__Exercise description__
When you reach the line that contains "797x558 pixels. How", begin copying exactly, and continue through the last line of the data; no pictures belong in the copy.

__Supplied data__
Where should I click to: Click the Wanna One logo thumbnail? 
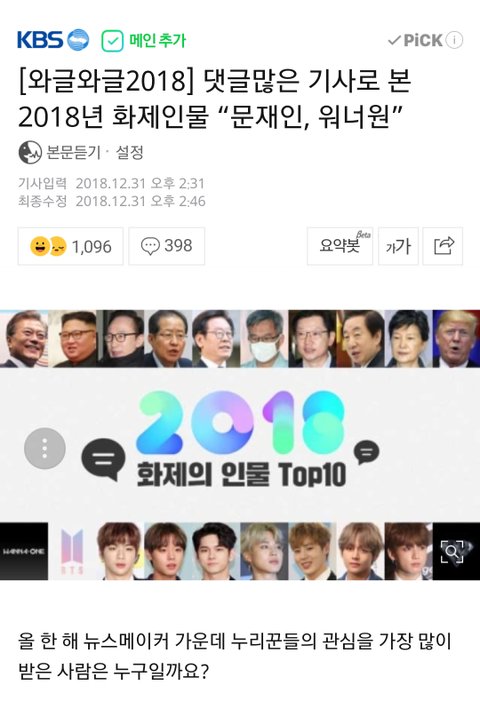24,551
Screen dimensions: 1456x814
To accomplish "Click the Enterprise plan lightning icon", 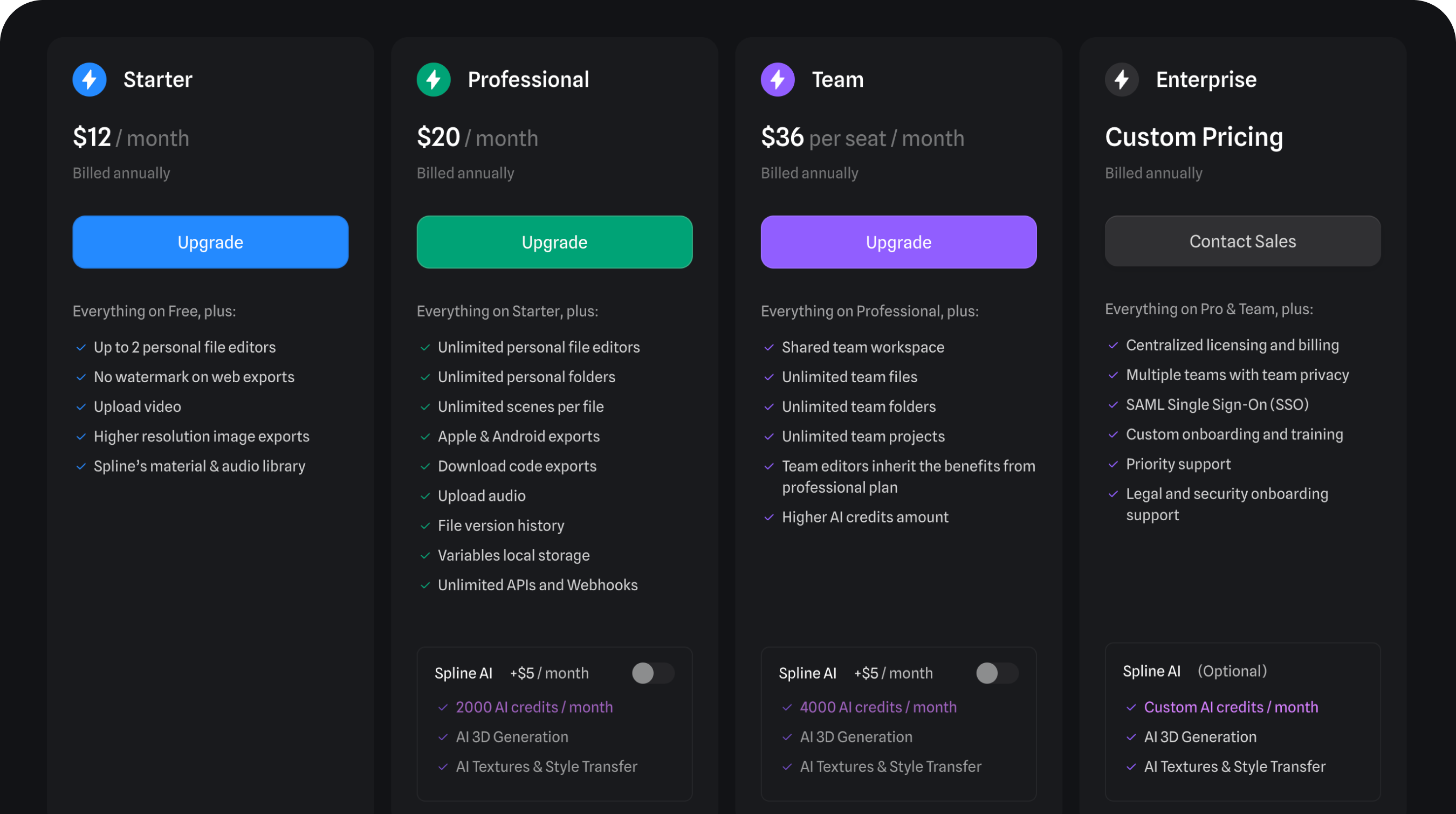I will tap(1122, 79).
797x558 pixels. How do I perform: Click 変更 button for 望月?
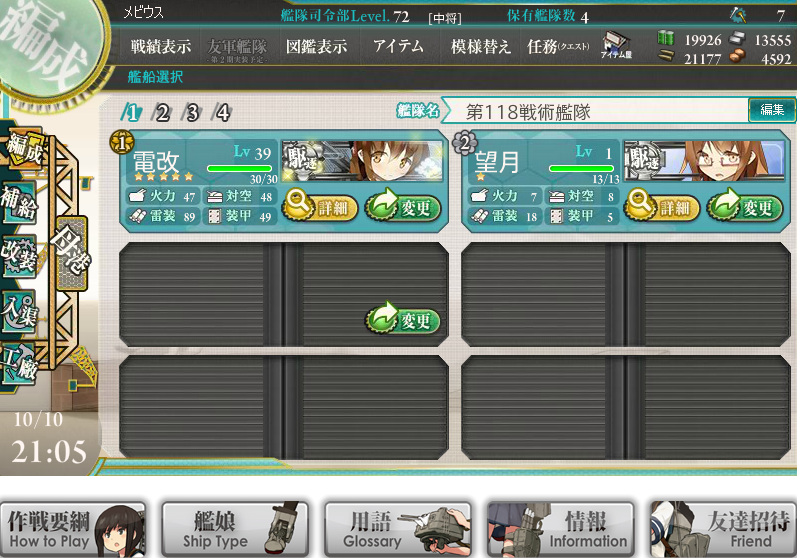(745, 206)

__Result below__
797x558 pixels. How do I perform: Click 変更 button for 望月?
(745, 206)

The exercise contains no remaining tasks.